» **Stated problem**:
Retype the part of the small-business meeting text starting with "I will say honestly, in" and going on through "by our staff.", with no changes to the wording.

» **Given text**:
——
We hope that the measures we are designing today will help to make the system more effective. This will, first and foremost, help to improve the situation and support the real economy.
I will say honestly, in the presence of small and medium-sized business executives, that this is the personal responsibility of every senior officer in the Ministry of the Interior and the Central Internal Affairs Directorate [GUVD], including myself. Thus, I would like for us to work together and resolve these issues in a reciprocal way. We have an E-reception office that welcomes comments, and in the last six months alone, we have received over six thousand messages. If you see any serious violations, please let us know – we check all the information we receive, taking concrete measures to respond to violations, including those committed by our staff.
First Deputy Prime Minister Igor Shuvalov: Our work is based on one of the main initiatives by the President of the Russian Federation – the initiative to develop small and medium-sized businesses – which is why we met in Gagarin in July 2008. When we were preparing today’s meeting together with the Presidential Executive Office, we wanted to address the main issues brought up by entrepreneurs (the issues of privatisation, lease of property and inspections). At the same time, we understood that the privatisation of property will bring up the greatest difficulties. Initially, when we were preparing for today’s meeting, we took a look at the statistics on Russia’s federal constituent entities. Only a few of them appear to be actively working to have a regulatory framework in place and to make property available under certain conditions, either for rent or for purchase. Overall, this work is progressing slowly and with great difficulty.
——
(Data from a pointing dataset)
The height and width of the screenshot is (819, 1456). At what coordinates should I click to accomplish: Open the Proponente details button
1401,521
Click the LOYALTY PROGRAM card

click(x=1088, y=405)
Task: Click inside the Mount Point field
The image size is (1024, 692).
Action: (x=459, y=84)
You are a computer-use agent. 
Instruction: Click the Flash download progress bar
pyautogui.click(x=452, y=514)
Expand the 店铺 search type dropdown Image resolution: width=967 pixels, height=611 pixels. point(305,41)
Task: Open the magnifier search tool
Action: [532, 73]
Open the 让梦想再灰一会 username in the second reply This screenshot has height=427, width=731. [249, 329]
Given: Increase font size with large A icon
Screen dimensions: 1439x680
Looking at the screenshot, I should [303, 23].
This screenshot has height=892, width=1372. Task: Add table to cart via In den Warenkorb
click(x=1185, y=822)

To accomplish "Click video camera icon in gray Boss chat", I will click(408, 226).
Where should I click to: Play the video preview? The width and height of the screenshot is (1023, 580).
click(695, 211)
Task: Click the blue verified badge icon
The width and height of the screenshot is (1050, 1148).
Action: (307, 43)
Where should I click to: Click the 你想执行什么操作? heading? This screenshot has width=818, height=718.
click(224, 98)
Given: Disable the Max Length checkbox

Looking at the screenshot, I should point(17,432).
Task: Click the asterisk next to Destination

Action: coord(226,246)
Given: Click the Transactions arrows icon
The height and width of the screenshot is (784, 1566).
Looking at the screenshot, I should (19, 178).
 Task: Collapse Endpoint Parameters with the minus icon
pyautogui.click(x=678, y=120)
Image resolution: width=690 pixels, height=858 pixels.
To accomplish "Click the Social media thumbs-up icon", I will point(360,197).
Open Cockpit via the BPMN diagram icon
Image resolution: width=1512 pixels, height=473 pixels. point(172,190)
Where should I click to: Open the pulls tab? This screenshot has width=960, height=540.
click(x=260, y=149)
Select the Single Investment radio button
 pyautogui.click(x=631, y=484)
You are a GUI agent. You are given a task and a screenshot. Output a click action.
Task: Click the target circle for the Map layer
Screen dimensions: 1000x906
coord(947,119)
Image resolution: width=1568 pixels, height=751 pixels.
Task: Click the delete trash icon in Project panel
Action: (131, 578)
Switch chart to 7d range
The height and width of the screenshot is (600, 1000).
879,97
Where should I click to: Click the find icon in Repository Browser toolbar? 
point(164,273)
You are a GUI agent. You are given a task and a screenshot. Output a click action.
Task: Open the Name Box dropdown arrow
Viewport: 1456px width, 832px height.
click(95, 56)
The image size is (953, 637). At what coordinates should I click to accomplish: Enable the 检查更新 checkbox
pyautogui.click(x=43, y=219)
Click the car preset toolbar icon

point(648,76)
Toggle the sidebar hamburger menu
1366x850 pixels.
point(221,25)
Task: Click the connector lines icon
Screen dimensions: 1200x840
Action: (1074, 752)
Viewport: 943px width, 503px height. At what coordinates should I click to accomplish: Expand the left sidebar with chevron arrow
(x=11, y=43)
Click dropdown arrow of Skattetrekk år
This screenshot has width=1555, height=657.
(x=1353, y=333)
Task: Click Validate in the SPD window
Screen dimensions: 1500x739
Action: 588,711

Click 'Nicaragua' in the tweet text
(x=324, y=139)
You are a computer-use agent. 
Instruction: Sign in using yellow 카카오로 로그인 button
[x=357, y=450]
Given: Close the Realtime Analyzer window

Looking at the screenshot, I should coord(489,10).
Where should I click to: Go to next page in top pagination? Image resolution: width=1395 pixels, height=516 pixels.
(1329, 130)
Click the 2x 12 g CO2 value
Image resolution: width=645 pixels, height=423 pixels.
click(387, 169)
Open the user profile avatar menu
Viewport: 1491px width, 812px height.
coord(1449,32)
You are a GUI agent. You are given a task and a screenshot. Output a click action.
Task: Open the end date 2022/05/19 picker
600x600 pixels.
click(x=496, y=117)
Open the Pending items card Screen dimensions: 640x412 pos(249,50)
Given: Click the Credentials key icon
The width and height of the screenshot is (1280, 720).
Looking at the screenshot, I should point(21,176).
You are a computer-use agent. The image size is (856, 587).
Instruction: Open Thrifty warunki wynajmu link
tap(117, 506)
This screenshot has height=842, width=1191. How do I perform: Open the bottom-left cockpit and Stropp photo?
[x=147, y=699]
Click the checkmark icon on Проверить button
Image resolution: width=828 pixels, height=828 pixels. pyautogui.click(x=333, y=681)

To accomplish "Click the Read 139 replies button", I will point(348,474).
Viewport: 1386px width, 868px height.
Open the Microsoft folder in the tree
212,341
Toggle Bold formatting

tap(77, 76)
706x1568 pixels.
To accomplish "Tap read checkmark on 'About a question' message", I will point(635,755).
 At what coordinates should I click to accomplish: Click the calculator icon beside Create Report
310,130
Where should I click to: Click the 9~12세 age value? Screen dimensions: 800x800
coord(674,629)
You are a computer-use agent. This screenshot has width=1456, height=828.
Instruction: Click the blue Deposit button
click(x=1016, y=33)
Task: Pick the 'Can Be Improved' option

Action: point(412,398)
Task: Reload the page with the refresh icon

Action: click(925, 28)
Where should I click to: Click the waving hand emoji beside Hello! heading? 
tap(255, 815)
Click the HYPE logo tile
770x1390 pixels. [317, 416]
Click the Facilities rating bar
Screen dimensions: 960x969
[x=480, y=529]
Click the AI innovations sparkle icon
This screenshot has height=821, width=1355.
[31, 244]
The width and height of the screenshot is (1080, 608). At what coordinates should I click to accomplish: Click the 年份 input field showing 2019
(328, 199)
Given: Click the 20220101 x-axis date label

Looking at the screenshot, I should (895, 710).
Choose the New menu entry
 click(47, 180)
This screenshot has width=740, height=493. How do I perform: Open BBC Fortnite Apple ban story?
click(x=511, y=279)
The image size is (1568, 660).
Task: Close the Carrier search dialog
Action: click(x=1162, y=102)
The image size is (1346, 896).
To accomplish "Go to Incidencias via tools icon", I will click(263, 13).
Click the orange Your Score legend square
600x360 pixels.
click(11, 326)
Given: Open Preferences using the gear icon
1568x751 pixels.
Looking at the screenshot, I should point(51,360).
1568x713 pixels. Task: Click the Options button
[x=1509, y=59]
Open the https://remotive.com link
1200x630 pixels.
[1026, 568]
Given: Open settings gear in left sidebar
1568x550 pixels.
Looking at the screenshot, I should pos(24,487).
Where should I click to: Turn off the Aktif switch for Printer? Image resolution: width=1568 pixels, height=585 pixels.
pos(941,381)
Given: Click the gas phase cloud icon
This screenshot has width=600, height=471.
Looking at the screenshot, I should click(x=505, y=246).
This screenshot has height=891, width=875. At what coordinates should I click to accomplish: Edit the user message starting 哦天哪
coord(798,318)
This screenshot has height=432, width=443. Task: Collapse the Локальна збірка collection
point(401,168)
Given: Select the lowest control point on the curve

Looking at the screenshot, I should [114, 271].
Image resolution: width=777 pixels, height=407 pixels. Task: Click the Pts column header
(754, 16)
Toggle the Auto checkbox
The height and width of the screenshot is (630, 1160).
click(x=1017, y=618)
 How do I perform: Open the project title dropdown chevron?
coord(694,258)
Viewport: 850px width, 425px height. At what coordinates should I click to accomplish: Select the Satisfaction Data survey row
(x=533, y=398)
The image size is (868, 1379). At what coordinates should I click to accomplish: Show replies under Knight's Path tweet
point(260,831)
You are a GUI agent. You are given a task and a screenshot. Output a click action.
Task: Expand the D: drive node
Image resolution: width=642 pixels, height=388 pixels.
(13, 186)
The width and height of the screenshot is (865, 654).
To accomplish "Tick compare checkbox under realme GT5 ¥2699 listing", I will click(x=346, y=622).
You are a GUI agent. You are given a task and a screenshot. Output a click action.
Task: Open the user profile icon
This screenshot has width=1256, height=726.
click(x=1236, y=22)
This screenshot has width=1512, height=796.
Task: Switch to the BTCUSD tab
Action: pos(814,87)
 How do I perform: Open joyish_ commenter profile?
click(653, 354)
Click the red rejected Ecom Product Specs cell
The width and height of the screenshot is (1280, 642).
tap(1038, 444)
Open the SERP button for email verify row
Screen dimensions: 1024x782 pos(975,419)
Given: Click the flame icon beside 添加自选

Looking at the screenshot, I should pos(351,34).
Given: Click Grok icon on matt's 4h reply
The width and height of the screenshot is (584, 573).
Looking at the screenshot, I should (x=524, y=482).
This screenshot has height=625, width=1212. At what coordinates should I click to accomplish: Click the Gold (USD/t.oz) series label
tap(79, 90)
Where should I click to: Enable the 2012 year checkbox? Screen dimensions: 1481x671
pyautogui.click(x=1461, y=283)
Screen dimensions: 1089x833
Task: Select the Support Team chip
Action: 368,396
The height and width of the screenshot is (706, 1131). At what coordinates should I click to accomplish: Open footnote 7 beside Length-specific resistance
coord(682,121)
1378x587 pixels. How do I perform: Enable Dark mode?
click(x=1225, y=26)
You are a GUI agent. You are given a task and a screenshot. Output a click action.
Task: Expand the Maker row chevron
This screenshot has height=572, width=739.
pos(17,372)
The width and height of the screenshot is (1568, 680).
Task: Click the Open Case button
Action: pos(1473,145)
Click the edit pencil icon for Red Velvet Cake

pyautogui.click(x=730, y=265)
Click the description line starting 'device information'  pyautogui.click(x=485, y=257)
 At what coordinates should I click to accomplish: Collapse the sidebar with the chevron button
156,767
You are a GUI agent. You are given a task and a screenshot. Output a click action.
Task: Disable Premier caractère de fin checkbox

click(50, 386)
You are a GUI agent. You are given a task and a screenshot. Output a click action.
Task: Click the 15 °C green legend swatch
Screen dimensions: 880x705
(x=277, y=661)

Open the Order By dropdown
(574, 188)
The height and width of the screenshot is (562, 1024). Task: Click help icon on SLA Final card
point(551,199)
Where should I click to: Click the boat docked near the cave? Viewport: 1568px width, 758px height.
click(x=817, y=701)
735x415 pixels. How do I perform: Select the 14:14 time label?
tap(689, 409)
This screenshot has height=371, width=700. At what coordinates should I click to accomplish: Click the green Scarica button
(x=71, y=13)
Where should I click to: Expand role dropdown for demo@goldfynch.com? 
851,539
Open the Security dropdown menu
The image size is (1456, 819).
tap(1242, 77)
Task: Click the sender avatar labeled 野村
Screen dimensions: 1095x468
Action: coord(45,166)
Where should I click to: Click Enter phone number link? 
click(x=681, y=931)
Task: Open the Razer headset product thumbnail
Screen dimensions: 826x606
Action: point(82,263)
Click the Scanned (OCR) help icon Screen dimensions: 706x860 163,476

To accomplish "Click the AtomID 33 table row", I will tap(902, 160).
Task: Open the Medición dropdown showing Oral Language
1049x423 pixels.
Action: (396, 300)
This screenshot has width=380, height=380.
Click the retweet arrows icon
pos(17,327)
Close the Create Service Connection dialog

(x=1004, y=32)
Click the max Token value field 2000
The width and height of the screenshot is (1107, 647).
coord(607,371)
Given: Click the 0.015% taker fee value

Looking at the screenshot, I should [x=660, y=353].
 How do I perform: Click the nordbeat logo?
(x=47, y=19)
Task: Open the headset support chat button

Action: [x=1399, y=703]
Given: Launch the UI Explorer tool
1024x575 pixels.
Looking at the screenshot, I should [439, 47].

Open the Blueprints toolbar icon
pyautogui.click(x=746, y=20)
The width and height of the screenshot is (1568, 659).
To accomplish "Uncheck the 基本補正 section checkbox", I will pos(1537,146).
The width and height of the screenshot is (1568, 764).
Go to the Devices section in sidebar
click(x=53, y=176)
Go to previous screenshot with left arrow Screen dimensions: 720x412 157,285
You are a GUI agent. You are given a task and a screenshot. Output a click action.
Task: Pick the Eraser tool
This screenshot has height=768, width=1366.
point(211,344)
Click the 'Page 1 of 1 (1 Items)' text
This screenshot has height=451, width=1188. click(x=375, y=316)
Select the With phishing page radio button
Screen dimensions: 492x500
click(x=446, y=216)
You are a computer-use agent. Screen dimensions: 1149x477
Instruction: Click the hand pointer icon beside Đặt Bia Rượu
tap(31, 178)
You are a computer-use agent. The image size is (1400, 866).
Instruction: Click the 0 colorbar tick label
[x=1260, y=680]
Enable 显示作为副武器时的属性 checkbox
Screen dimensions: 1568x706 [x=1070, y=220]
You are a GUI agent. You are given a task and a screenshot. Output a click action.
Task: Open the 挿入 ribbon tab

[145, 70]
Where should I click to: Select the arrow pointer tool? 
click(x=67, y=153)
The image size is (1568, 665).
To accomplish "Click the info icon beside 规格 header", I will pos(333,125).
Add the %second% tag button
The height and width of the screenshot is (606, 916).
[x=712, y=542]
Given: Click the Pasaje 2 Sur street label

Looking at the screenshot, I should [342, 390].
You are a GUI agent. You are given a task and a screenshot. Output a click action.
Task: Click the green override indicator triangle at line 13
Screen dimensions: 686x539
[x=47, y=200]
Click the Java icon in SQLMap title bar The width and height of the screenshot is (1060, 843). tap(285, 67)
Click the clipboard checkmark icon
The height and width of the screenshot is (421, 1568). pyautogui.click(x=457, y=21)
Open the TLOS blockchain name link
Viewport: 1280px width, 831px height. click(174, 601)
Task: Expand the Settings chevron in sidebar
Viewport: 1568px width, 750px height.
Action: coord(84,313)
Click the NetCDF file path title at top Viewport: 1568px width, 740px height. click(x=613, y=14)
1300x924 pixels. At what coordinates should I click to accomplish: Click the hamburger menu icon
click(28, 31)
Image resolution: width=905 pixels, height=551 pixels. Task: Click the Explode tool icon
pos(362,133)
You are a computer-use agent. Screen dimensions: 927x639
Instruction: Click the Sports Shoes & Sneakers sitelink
——
» **Response below**:
I will say honestly, in the presence of small and medium-sized business executives, that this is the personal responsibility of every senior officer in the Ministry of the Interior and the Central Internal Affairs Directorate [GUVD], including myself. Thus, I would like for us to work together and resolve these issues in a reciprocal way. We have an E-reception office that welcomes comments, and in the last six months alone, we have received over six thousand messages. If you see any serious violations, please let us know – we check all the information we receive, taking concrete measures to respond to violations, including those committed by our staff.